Default Frame Behavior

When the frame clause is explicitly omitted, MySQL uses these defaults:

20+ Real-World Examples

1 Consecutive Login Days

Find each user's maximum consecutive login streak. Key idea: use ROW_NUMBER() to generate a sequence, then subtract it from the date to create a "group identifier".

WITH login_groups AS (
  SELECT
    user_id,
    login_date,
    login_date - INTERVAL ROW_NUMBER() OVER (
      PARTITION BY user_id ORDER BY login_date
    ) DAY AS grp
  FROM (
    SELECT DISTINCT user_id, DATE(login_time) AS login_date
    FROM user_logins
  ) t
)
SELECT
  user_id,
  MIN(login_date) AS streak_start,
  MAX(login_date) AS streak_end,
  COUNT(*)         AS consecutive_days
FROM login_groups
GROUP BY user_id, grp
ORDER BY consecutive_days DESC;

How it works: For a consecutive date sequence, date - ROW_NUMBER() yields a constant. For example, Jan 1 (rn=1), Jan 2 (rn=2), Jan 3 (rn=3) all produce Dec 31 after subtraction. When there is a gap, the difference changes, forming a new group.

2 Running Total

SELECT
  transaction_date,
  amount,
  SUM(amount) OVER (
    ORDER BY transaction_date
    ROWS BETWEEN UNBOUNDED PRECEDING AND CURRENT ROW
  ) AS running_total
FROM transactions
WHERE account_id = 1001
ORDER BY transaction_date;

3 7-Day Moving Average

SELECT
  sale_date,
  daily_revenue,
  ROUND(AVG(daily_revenue) OVER (
    ORDER BY sale_date
    ROWS BETWEEN 6 PRECEDING AND CURRENT ROW
  ), 2) AS ma_7
FROM daily_sales;

Note: ROWS BETWEEN 6 PRECEDING AND CURRENT ROW means 7 rows including the current one.

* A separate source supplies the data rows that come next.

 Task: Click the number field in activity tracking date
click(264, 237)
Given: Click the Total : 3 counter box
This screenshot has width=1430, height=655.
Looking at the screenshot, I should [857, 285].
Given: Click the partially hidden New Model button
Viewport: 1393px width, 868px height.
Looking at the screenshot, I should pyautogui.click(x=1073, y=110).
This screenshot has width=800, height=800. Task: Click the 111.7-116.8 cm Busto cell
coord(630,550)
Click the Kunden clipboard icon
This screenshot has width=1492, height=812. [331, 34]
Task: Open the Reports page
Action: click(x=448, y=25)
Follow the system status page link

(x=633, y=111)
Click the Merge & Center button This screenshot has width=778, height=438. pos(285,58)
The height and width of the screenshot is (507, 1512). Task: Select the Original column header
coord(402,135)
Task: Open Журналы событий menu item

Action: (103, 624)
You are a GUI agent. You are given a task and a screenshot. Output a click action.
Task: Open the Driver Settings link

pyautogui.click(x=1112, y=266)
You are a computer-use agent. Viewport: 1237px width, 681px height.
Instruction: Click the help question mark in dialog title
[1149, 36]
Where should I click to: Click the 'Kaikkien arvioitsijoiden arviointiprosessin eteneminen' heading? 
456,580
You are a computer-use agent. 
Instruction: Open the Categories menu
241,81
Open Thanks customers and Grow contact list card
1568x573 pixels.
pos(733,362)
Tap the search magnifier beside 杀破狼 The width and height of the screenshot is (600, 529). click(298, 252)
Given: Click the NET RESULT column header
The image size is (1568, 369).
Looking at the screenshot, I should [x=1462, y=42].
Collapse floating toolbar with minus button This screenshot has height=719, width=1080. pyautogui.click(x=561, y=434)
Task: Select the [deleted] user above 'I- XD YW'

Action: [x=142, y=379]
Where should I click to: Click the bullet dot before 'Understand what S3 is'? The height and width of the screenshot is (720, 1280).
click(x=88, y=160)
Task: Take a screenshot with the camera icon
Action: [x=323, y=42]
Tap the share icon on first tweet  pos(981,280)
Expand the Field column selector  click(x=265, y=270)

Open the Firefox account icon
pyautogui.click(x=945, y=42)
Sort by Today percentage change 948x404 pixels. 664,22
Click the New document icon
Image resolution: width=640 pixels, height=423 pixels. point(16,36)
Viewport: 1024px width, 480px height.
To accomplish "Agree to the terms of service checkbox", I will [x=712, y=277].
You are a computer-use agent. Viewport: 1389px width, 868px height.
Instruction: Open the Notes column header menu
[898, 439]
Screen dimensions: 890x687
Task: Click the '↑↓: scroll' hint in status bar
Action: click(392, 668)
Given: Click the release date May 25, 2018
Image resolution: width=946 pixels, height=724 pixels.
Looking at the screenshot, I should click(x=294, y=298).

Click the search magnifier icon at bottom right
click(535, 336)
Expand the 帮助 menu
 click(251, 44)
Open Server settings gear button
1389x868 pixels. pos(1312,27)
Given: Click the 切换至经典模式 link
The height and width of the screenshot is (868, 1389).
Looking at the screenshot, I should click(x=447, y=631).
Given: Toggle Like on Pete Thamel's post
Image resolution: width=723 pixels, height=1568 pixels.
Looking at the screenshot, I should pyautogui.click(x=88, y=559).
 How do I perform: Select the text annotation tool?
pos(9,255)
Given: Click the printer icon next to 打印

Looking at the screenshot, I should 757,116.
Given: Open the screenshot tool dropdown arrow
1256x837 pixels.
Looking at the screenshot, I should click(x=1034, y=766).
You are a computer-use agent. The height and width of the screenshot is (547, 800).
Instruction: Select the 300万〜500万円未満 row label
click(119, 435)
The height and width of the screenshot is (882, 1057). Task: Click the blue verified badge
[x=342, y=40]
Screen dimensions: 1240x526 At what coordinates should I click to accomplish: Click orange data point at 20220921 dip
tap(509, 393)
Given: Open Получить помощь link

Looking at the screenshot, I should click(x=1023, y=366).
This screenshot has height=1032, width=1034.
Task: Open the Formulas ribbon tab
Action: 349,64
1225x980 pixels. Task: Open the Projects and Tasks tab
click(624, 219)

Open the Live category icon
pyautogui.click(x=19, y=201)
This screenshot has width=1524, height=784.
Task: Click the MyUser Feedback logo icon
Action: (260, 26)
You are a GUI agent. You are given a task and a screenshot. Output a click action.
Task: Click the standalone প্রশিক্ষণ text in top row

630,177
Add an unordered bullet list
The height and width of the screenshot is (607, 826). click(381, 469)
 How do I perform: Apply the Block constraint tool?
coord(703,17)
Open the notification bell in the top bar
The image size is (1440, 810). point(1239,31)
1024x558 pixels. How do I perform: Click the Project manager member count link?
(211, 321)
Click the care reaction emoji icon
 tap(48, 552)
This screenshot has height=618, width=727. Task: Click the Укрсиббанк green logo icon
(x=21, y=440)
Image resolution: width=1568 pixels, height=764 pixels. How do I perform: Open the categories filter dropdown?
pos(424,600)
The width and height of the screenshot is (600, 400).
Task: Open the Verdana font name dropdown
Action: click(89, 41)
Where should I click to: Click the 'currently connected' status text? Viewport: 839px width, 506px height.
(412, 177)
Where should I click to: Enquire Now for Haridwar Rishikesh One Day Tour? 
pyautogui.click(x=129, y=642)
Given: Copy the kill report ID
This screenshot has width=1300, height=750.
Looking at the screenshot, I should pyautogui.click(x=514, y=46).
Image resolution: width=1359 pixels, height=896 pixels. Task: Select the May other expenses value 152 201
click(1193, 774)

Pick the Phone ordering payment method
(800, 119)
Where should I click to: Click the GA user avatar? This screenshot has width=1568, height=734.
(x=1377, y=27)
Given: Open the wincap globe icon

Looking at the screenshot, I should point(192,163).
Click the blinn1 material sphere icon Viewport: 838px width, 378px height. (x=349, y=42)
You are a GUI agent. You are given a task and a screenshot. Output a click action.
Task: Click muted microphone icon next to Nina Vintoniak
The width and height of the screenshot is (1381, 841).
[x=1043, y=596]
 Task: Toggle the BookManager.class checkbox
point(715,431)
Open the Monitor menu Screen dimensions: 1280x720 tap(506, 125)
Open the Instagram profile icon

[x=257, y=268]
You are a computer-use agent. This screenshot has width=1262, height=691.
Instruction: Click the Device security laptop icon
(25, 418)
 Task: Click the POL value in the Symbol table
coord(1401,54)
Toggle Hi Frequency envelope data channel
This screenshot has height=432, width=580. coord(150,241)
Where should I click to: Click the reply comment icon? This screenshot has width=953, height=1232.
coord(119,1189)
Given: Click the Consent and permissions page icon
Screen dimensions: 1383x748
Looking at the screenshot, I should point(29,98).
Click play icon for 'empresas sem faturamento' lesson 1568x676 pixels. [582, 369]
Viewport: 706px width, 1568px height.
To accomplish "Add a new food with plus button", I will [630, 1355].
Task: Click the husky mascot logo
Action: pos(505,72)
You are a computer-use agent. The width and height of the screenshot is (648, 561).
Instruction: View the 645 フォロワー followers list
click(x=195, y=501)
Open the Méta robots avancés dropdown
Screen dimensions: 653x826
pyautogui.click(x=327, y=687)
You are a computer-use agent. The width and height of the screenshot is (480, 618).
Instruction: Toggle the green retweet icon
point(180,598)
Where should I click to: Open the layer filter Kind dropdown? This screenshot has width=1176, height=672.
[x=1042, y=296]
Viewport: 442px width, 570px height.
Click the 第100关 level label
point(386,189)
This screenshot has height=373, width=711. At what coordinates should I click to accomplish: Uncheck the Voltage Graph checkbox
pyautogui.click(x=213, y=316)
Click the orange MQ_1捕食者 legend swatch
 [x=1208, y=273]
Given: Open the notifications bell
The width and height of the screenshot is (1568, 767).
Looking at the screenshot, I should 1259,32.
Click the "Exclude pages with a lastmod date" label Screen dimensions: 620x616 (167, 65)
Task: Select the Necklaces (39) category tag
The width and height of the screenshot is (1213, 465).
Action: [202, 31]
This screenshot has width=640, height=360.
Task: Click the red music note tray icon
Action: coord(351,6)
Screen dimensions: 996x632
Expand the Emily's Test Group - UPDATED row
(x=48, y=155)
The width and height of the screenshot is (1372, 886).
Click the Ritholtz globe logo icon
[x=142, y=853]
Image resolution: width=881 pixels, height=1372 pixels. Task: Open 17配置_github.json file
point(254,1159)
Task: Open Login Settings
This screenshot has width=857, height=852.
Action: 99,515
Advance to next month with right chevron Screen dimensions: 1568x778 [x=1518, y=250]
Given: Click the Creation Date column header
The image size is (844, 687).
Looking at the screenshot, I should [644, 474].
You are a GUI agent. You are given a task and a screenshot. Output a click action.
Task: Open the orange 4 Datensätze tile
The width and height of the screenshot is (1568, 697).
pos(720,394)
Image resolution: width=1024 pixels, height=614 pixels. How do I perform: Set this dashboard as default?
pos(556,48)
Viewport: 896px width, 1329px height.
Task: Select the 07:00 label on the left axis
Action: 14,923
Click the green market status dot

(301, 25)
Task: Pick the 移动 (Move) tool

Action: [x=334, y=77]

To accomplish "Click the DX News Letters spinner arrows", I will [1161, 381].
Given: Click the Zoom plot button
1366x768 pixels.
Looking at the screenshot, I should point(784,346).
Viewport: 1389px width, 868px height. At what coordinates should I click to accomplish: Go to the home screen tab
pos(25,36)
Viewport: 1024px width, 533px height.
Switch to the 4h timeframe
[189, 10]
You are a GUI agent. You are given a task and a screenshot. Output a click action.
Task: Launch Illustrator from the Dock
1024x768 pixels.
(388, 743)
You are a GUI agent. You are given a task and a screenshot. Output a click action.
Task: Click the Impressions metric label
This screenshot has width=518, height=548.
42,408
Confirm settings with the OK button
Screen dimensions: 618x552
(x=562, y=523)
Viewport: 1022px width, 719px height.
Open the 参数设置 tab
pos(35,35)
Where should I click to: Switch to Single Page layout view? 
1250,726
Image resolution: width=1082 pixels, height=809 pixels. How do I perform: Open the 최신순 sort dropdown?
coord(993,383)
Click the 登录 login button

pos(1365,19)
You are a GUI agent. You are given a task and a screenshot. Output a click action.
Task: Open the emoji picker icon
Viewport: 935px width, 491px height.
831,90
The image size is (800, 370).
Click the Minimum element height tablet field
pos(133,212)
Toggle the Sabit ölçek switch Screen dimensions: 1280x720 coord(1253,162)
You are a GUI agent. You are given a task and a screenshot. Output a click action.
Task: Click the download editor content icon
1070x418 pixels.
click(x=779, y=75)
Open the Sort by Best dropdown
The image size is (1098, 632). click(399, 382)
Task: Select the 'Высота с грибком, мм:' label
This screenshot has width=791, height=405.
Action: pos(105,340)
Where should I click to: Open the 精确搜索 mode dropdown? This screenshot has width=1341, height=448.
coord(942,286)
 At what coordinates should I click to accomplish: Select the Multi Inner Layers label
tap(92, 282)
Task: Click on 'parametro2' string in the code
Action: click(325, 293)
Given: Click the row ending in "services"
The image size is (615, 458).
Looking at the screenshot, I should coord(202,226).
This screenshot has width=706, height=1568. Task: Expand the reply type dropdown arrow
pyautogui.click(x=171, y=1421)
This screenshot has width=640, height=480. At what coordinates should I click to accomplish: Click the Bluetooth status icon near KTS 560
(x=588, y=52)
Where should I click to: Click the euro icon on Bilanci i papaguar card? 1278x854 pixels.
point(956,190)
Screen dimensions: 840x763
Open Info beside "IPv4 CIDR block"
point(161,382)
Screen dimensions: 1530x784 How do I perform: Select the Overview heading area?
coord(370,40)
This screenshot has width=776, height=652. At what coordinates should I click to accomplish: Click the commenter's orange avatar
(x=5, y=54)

4 Top-N Per Group (Top 3 Salaries Per Department)

SELECT * FROM (
  SELECT
    department,
    name,
    salary,
    ROW_NUMBER() OVER (
      PARTITION BY department ORDER BY salary DESC
    ) AS rn
  FROM employees
) ranked
WHERE rn <= 3;

If ties are allowed, replace ROW_NUMBER() with DENSE_RANK().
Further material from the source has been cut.